_Passage given_
Hide code cell source
import numpy as np
import matplotlib.pyplot as plt
%matplotlib inline
import matplotlib_inline
matplotlib_inline.backend_inline.set_matplotlib_formats('svg')
import seaborn as sns
sns.set_context("paper")
sns.set_style("ticks")

Tuning the Hyperparameters#

We tune the hyper-parameters of a Gaussian process using maximum marginal likelihood. See Chapter 5 of [Rasmussen and Williams, 2005] for details.

Again, you may need to install the gpytorch package.

!pip install gpytorch

Example: Gaussian process regression with fitted hyperparameters#

Let’s generate synthetic data:

Hide code cell source
np.random.seed(1234)

n = 10
X = np.random.rand(n)
sigma = 0.4
f_true = lambda x: -np.cos(np.pi * x) + np.sin(4. * np.pi * x)
Y = f_true(X) + sigma * np.random.randn(X.shape[0])

fig, ax = plt.subplots()
ax.plot(X, Y, 'kx', markersize=10, markeredgewidth=2)
ax.set_xlabel('$x$')
ax.set_ylabel('$y$')
sns.despine(trim=True);
../_images/a85c06bc813ab4c4c68cb2c0899484bfd875d8d0bafc4efe9839687b21c9768c.svg

We repeat some of the code from the previous section:

Hide code cell source
def plot_1d_regression(
    x_star,
    model,
    ax=None,
    f_true=None,
    num_samples=10
):
    """Plot the posterior predictive.
    
    Arguments
    x_start  --  The test points on which to evaluate.
    model    --  The trained model.
    
    Keyword Arguments
    ax          --  An axes object to write on.
    f_true      --  The true function.
    num_samples --  The number of samples.
    """
    f_star = model(x_star)

_What is being asked_
Can you retype the passage on tuning Gaussian process hyperparameters above, from "Let’s generate synthetic" up to and including "Y, 'kx', markersize=10, markeredgewidth=2)", with every character unchanged?

_Data lines_
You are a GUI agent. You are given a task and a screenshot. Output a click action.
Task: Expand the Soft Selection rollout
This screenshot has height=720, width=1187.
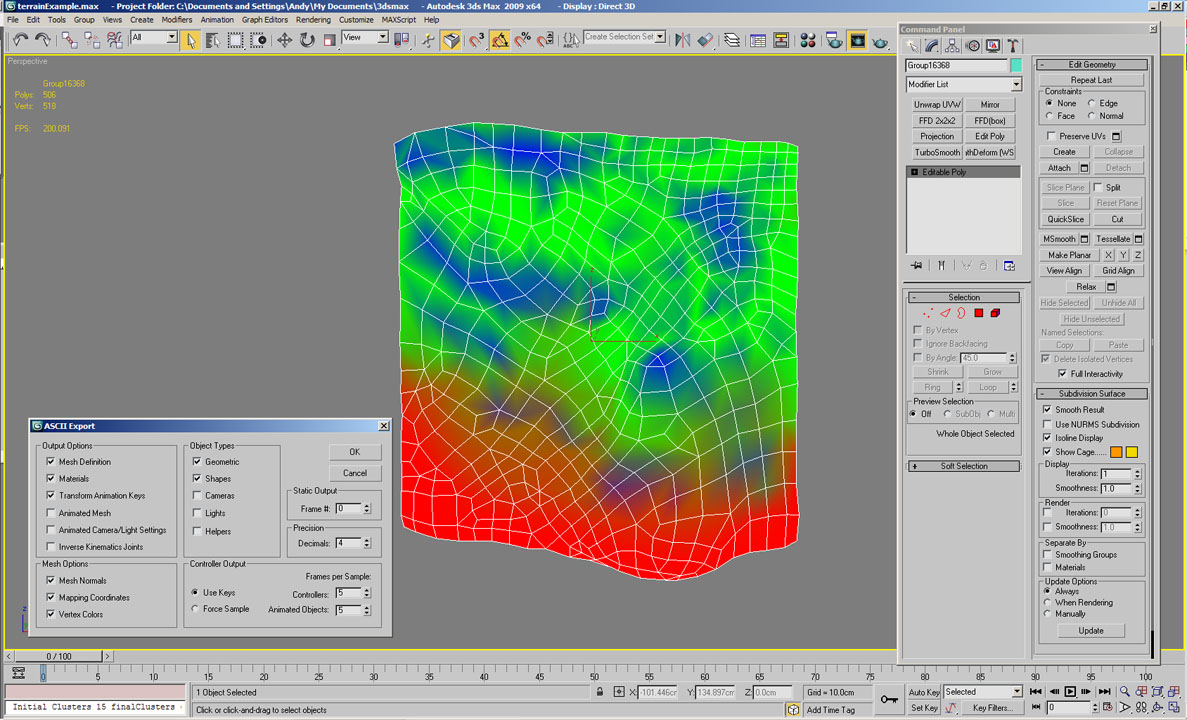point(964,466)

_Written response_
Let’s generate synthetic data:

Hide code cell source
np.random.seed(1234)

n = 10
X = np.random.rand(n)
sigma = 0.4
f_true = lambda x: -np.cos(np.pi * x) + np.sin(4. * np.pi * x)
Y = f_true(X) + sigma * np.random.randn(X.shape[0])

fig, ax = plt.subplots()
ax.plot(X, Y, 'kx', markersize=10, markeredgewidth=2)